Of course any particular nation will borrow much of its scientific knowledge and even its military technology from other countries. Science is international. Once a scientific discovery is made, it quickly becomes the property of scientists everywhere; frequently the same discovery is made nearly simultaneously in two or more widely separated research centers. Scientists in all leading countries (certainly including Russia) were familiar at the beginning of the Second World War with the basic scientific ideas that prompted us to initiate the Manhattan District Project. Few if any of these ideas were American in origin.
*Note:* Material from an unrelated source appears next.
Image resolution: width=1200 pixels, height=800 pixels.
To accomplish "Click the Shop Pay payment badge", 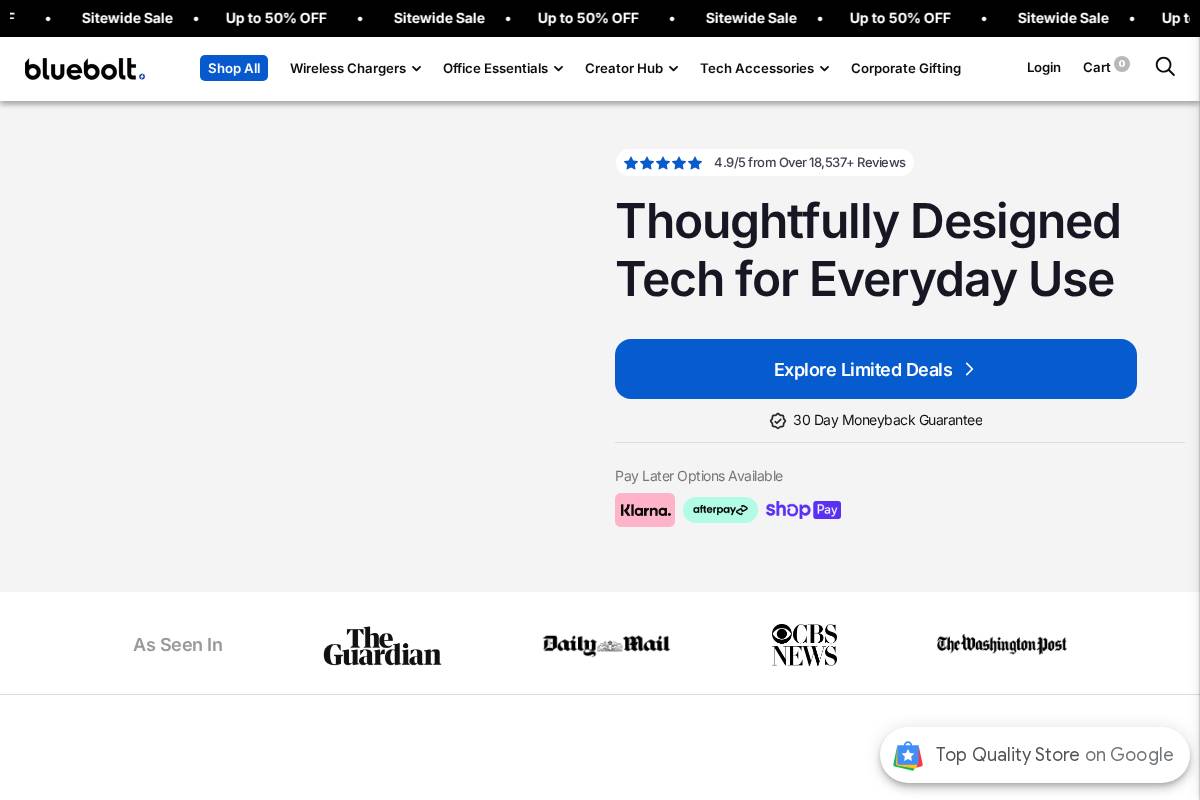I will point(803,510).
To a lesser extent the same is true of developments in military hardware. Despite military secrecy, the news of a new development leaks, and this leads to frantic copying on the part of potential enemies. The British "invented" the tank in World War I, but they disclosed it prematurely, and the most effective use of the tank in that war was made by the Germans. It is only a question of time before many additional countries perfect advanced nuclear weapons. Espionage is responsible for some of the transmission of new technological ideas from country to country, but espionage rarely does more than speed an inevitable process. New military hardware can usually be observed without too much difficulty when it becomes operational. In the United States and most Western countries full accounts are usually made available earlier than that to anyone who can read the public and technical press and the advertisements of contractors. Even if technical details are not revealed, the mere knowledge that a research objective has been achieved is an enormous help and stimulus. It means that the objective is achievable that there is a treasure to be found and that a search (for that is what research is) is therefore definitely worthwhile. Other countries might not be developing atomic weapons today if we had not demonstrated their feasibility.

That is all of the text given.